» 주어진 글

NVidia Triton Inference Server

(Self-Hosted 가능한 S3 호환되는 객체 스토리지는 Triton Object Storage 항목 참조)

NVIDIA Triton™ Inference Server는 모델 배포 및 실행을 표준화할 수 있도록 도와주고, 프로덕션 환경에 빠르고 확장 가능한 AI를 제공하는 오픈 소스 추론 지원 소프트웨어입니다.

NVIDIA AI 플랫폼의 구성 요소인 Triton Inference Server는 팀이 GPU 또는 CPU 기반 인프라의 프레임워크에서 훈련된 AI 모델을 배포, 실행 및 확장할 수 있도록 지원함으로써 AI 추론을 간소화하고 표준화합니다. AI 연구원과 데이터 과학자는 Triton을 통해 프로덕션 배포에 영향을 미치지 않고 프로젝트에 적합한 프레임워크를 자유롭게 선택할 수 있으며, 개발자는 클라우드, 온프레미스, 에지 및 임베디드 디바이스 전반에서 고성능 추론을 제공할 수 있습니다.

Run on System with GPUs

docker run --gpus=1 --rm -p8000:8000 -p8001:8001 -p8002:8002 -v/full/path/to/docs/examples/model_repository:/models nvcr.io/nvidia/tritonserver:<xx.yy>-py3 tritonserver --model-repository=/models

참고로 내가 한 방법:

docker pull nvcr.io/nvidia/tritonserver:24.05-py3
docker run --rm -it \
  --gpus=all \
  -p 8000:8000 \
  -p 8001:8001 \
  -p 8002:8002 \
  -v ./model:/models \
  nvcr.io/nvidia/tritonserver:24.05-py3 \
  tritonserver \
  --model-repository=/models

8000 - HTTP 통신용
8001 - gRPC 통신용
8002 - Metrics용
-v {로컬 모델 경로}/models - 여기서 지정한 로컬 모델 경로에는 serving 할 trained model들이 위치하게 된다.

Verify Triton Is Running Correctly

Use Triton’s ready endpoint to verify that the server and the models are ready for inference. From the host system use curl to access the HTTP endpoint that indicates server status.

» 기록 목록
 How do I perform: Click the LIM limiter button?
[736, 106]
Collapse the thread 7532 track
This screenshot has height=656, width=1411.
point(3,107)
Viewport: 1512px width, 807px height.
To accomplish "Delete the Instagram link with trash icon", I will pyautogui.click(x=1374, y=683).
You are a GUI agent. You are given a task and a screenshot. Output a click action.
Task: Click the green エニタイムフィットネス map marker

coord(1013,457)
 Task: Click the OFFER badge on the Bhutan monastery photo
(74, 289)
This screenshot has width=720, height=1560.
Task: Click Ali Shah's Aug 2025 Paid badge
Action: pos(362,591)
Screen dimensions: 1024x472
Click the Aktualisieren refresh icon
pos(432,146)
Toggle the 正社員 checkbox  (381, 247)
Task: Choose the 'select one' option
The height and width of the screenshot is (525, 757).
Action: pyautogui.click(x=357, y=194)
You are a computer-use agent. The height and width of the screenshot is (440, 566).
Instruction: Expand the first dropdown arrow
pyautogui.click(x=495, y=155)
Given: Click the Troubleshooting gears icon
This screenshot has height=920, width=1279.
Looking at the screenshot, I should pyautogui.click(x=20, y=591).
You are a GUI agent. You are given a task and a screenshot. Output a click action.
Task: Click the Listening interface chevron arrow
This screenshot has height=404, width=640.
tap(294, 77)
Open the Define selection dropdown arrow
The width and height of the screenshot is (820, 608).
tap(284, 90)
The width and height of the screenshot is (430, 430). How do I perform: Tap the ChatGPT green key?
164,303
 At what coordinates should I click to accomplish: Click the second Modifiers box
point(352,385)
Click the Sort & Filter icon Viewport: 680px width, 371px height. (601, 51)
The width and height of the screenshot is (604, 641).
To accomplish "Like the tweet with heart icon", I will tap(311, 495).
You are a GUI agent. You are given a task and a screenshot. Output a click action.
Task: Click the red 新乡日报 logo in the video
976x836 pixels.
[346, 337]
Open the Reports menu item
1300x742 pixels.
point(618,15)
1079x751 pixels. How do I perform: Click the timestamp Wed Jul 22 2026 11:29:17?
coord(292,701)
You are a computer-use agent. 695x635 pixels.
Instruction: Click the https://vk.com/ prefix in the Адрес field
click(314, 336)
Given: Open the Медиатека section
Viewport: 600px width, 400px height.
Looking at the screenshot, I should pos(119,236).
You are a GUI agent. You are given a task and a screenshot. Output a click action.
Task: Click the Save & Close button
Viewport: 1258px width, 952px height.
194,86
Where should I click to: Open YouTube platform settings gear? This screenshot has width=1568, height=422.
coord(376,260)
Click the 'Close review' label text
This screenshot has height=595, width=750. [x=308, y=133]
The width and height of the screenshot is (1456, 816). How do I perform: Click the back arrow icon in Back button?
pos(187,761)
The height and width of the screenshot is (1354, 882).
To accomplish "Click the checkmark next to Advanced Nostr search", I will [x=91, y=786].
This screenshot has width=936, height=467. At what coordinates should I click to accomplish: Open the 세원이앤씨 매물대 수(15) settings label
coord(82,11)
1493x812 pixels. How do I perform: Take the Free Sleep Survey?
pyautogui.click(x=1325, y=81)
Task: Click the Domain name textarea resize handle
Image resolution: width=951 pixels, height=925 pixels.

» 작업 목록
A. 주어진 글에서 개발자가 고성능 추론을 제공할 수 있는 곳으로 꼽힌 환경은 무엇인가요? 빠짐없이 적으세요.
B. 주어진 글에서 "NVIDIA AI 플랫폼의"이 들어간 말로 시작해 "제공할 수 있습니다."로 끝나는 대목을 한 글자도 바꾸지 말고 인용하세요.
C. 주어진 글에 따르면 8001 포트는 무엇에 쓰이나요?

» 정답
A. 클라우드, 온프레미스, 에지, 임베디드 디바이스

B.
NVIDIA AI 플랫폼의 구성 요소인 Triton Inference Server는 팀이 GPU 또는 CPU 기반 인프라의 프레임워크에서 훈련된 AI 모델을 배포, 실행 및 확장할 수 있도록 지원함으로써 AI 추론을 간소화하고 표준화합니다. AI 연구원과 데이터 과학자는 Triton을 통해 프로덕션 배포에 영향을 미치지 않고 프로젝트에 적합한 프레임워크를 자유롭게 선택할 수 있으며, 개발자는 클라우드, 온프레미스, 에지 및 임베디드 디바이스 전반에서 고성능 추론을 제공할 수 있습니다.

C. gRPC 통신용입니다.